At the end of the day, this is very, very close. The writing is good, and he successfully crafts a creepy-ass atmosphere, which is no mean accomplishment. But the story is really dragged down by the fact that almost every choice you're given is a Which Door choice (http://www.ashtonsaylor.com/2012/02/what-makes-good-gamebook-part-two-game.html) -- sometimes literally. If that type of choice wasn't my pet peeve, I probably would have enjoyed this a lot more. The basic premise was good, but like in A Knight's Trial, I would have liked to see something more connecting the "real" reality and the "fictional" reality. Why is this the nature of the test? Why do they scare the pants off their victims?
I edited this several times, but I think it just became more extensive and disorganized each time. At the end of the day, Day of Dissonance is well conceived and well-written. It has all the right elements, they're just not quite arranged in the right configuration. A near miss--partly due to the overwhelming preponderance of Which Door choices. No, no blind choices... I'm going to be over here shuddering in a quiet corner of my room... oh god... (his eyes popped open one final time) The horror... the horror!
Great review Ashton that makes an interesting (and I think important) point about horror: it needs shock / contrast to be effective. (Oh and of course on blind choices!)
ReplyDeleteAnd NOW I'm brainstorming ways to make a left/right choice interesting. Maybe you play as a partially disabled character who can only use one leg? So (s)he tends to lean and walk in a particular direction, so you can fight that impulse for benefit X, or roll with is for benefit Y.

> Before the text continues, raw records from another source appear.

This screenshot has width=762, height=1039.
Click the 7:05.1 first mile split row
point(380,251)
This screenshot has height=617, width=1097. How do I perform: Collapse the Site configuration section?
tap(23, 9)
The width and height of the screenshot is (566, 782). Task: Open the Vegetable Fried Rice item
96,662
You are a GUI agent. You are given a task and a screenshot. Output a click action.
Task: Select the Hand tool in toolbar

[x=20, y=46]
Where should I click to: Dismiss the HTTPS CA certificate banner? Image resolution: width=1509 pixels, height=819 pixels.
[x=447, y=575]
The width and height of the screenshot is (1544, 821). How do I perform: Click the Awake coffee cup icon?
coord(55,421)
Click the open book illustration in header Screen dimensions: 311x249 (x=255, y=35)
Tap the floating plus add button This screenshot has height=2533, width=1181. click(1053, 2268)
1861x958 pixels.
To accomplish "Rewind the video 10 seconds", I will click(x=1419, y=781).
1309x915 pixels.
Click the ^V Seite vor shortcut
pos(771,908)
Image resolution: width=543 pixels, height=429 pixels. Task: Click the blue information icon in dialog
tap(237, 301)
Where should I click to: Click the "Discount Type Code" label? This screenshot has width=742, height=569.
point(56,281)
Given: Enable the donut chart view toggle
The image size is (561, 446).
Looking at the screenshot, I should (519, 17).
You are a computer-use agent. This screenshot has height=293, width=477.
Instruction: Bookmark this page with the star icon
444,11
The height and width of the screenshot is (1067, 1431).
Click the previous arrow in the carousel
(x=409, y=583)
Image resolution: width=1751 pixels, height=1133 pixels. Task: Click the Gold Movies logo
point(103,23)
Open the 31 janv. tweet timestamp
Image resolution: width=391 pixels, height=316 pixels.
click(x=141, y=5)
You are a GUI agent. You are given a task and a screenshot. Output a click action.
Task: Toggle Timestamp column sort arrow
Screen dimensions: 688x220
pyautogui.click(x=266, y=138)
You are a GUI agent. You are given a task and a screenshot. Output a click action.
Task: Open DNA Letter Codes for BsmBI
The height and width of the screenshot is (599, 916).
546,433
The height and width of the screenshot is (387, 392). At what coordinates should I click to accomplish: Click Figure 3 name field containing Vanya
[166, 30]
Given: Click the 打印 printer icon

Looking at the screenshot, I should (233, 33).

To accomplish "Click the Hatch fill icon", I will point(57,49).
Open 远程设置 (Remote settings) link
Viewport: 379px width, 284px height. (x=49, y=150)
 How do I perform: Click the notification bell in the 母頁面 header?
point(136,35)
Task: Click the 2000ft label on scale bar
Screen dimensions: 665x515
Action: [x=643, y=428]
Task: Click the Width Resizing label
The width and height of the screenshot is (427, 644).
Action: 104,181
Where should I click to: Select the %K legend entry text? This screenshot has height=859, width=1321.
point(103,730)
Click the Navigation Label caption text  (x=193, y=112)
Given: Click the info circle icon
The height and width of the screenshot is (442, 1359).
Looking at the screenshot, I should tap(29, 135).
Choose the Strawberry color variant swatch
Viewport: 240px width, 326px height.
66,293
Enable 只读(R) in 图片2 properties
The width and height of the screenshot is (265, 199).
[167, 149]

ReplyDeleteOr maybe there's something environmental. The player is told over and over about a river of lava or a sheer 1000-foot drop to the west. But there are all kinds of eerie sounds to the east. The player has to push his or her luck with each fork in the road. Too far to the west, you walk over the edge of a cliff in pitch darkness. Too far to the east, you encounter scary tentacled monsters.
Or perhaps the player was told the correct direction to take earlier in the gamebook, but only if he or she was paying attention.
Or...
I think these are some great ideas, and this is a case-in-point of one of the reasons why I love the Windhammer prize: It encourages this kind of exploration and experimentation. We're playing with the genre here, finding problems and looking for solutions, and doing things no one has ever done before. It's very exciting.